→ **Tugas**:
Jawablah pertanyaan berikut berdasarkan berita tentang resolusi PBB untuk Gaza.
(a) Berapa lama mandat yang akan diberikan PBB kepada Dewan Perdamaian menurut draf resolusi usulan AS?
(b) Berapa jumlah pasukan ISF yang juga diberi mandat?
(c) Dengan siapa Riyad Mansour bertemu di PBB?

→ **Teks Kutipan**:
────────────────

Senin 17 Nov 2025 05:45 WIB

Rusia dan China Diyakini tak akan Veto Resolusi PBB untuk Gaza Usulan AS

Sidang Dewan Keamanan PBB akan mengambil keputusan pada Senin.

Pertemuan Dewan Keamanan PBB mengenai situasi Gaza di Markas Besar PBB, New York, 10 Agustus 2025.
Foto: AP Photo/Stefan Jeremiah
Pertemuan Dewan Keamanan PBB mengenai situasi Gaza di Markas Besar PBB, New York, 10 Agustus 2025.

REPUBLIKA.CO.ID, NEW YORK -- Para diplomat senior di PBB dilaporkan optimistis bahwa Rusia dan China akan mengambil sikap abstain daripada memveto sebuah resolusi yang diusulkan Amerika Serikat (AS) untuk mengotorisasi sebuah pasukan stabilisasi internasional (ISF) di Gaza. Sidang Dewan Keamanan (DK) PBB dijadwalkan akan melakukan pemungutan suara atas resolusi itu pada Senin (17/11/2025).

"China tidak akan memveto resolusi itu, tapi posisi Rusia masih belum pasti, dan menjadi kunci juga," ujar salah seorang diplomat dikutip Dawn, Ahad (15/11/2025). Sementara, seorang diplomat lainnya menambahkan, "baik China dan Rusia mungkin akan abstain, tapi mereka tidak akan menggunakan hak vetonya."

Baca Juga

Diketahui, berdasarkan draf resolusi usulan AS, PBB akan memberikan mandat selama dua tahun kepada sebuah badan transisi bernama Dewan Perdamaian, yang dipimpin oleh Presiden AS Donald Trump, sesuai dengan 20 poin proposal perdamaian Gaza. Mandat juga diberikan kepada 20 ribu pasukan ISF yang bertugas melucuti kelompok bersenjata non-negara, mengamankan koridor bantuan kemanusiaan, melindungi warga sipil, dan membantu pembentukan struktur pemerintahan. 

Mendukung resolusi usulan AS itu, pada pekan ini, delapan dengan Arab dan Muslim yakni Pakistan, Qatar, Mesir, UEA, Arab Saudi, Indonesia, Yordania, dan Turki, merilis sebuah pernyataan yang meminta percepatan pengesahan resolusi itu di DK PBB. Menurut beberapa diplomat, dukungan itu merefleksikan kekhawatiran mendalam akan meletusnya kembali kekerasan di Gaza.

Ditanya mengapa negara-negara Muslim mendukung resolusi AS, seorang diplomat mengatakan, "Tidak ada yang ingin genosida terhadap Palestina berlanjut".

Di PBB, Pengamat Tetap untuk Negara Palestina, Riyad Mansour, telah bertemu dengan Duta Besar Pakistan untuk PBB Asim Iftikhar Ahmad dan setuju bahwa "pertumpahan darah di Gaza harus dihentikan segera". Utusan Palestina di PBB diyakini juga menyetujui dukungan negara-negara Arab dan Muslim terhadap resolusi usulan AS.

────────────────

→ **Data Masukan**:
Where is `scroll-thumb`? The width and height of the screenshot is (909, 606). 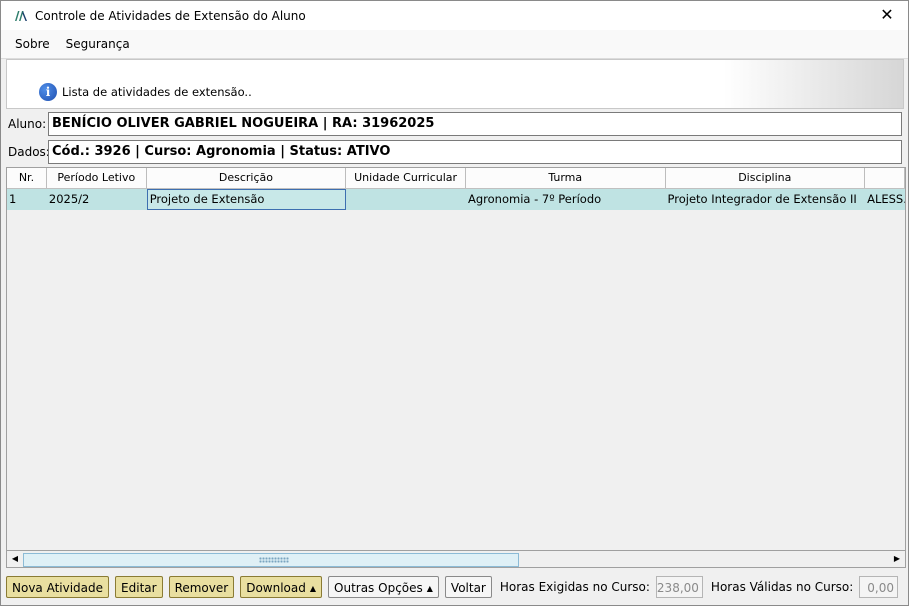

────────────────

→ **Jawaban Latihan**:
(a) Dua tahun.
(b) 20 ribu pasukan.
(c) Dengan Duta Besar Pakistan untuk PBB, Asim Iftikhar Ahmad.